When you reach the line containing "This screenshot has width=1513, height=498." in the records below, start copying exactly, and stop once you have copied the line containing "in name field".

[Task material — start]

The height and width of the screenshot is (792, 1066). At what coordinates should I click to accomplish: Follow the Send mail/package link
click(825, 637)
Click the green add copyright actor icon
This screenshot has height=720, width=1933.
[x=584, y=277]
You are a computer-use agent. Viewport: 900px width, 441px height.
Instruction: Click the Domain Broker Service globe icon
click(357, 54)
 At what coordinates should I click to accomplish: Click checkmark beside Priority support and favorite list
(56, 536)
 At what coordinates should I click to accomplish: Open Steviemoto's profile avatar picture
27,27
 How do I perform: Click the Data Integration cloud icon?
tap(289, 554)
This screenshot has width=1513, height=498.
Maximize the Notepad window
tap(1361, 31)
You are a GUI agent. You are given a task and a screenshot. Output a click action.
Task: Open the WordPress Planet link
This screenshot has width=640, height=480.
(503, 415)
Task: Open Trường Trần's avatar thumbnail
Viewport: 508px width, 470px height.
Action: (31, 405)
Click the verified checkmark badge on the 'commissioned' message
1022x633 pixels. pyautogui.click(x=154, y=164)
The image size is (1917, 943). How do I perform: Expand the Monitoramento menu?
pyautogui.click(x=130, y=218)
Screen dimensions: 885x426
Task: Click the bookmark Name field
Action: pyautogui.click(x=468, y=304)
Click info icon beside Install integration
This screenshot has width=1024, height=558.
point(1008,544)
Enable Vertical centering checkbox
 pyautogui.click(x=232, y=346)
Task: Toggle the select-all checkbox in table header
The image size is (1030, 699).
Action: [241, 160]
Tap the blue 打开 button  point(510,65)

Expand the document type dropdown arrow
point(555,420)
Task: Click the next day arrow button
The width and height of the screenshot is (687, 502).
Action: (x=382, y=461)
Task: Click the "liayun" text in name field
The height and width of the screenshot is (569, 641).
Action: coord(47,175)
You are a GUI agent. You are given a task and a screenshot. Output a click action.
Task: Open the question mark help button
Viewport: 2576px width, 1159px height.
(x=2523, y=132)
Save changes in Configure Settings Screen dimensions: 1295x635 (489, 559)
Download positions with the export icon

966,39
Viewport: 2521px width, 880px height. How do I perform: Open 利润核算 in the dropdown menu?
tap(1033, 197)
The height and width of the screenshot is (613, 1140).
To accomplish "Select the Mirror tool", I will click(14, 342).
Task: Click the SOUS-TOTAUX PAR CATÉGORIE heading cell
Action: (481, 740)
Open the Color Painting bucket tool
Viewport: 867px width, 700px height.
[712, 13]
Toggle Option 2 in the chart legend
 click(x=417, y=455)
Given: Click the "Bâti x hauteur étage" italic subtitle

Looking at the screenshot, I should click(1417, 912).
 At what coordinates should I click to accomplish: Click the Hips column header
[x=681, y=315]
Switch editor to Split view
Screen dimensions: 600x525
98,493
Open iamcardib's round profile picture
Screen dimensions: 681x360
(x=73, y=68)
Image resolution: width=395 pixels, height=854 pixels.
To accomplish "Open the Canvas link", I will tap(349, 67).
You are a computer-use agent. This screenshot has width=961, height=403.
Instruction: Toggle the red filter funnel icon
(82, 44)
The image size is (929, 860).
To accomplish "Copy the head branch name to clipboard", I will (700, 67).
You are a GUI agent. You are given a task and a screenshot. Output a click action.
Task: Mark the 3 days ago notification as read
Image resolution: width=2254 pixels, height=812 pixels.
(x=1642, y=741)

[Task material — finish]

Answer =>
This screenshot has width=1513, height=498.
Maximize the Notepad window
tap(1361, 31)
You are a GUI agent. You are given a task and a screenshot. Output a click action.
Task: Open the WordPress Planet link
This screenshot has width=640, height=480.
(503, 415)
Task: Open Trường Trần's avatar thumbnail
Viewport: 508px width, 470px height.
Action: (31, 405)
Click the verified checkmark badge on the 'commissioned' message
1022x633 pixels. pyautogui.click(x=154, y=164)
The image size is (1917, 943). How do I perform: Expand the Monitoramento menu?
pyautogui.click(x=130, y=218)
Screen dimensions: 885x426
Task: Click the bookmark Name field
Action: pyautogui.click(x=468, y=304)
Click info icon beside Install integration
This screenshot has width=1024, height=558.
point(1008,544)
Enable Vertical centering checkbox
 pyautogui.click(x=232, y=346)
Task: Toggle the select-all checkbox in table header
The image size is (1030, 699).
Action: [241, 160]
Tap the blue 打开 button  point(510,65)

Expand the document type dropdown arrow
point(555,420)
Task: Click the next day arrow button
The width and height of the screenshot is (687, 502).
Action: (x=382, y=461)
Task: Click the "liayun" text in name field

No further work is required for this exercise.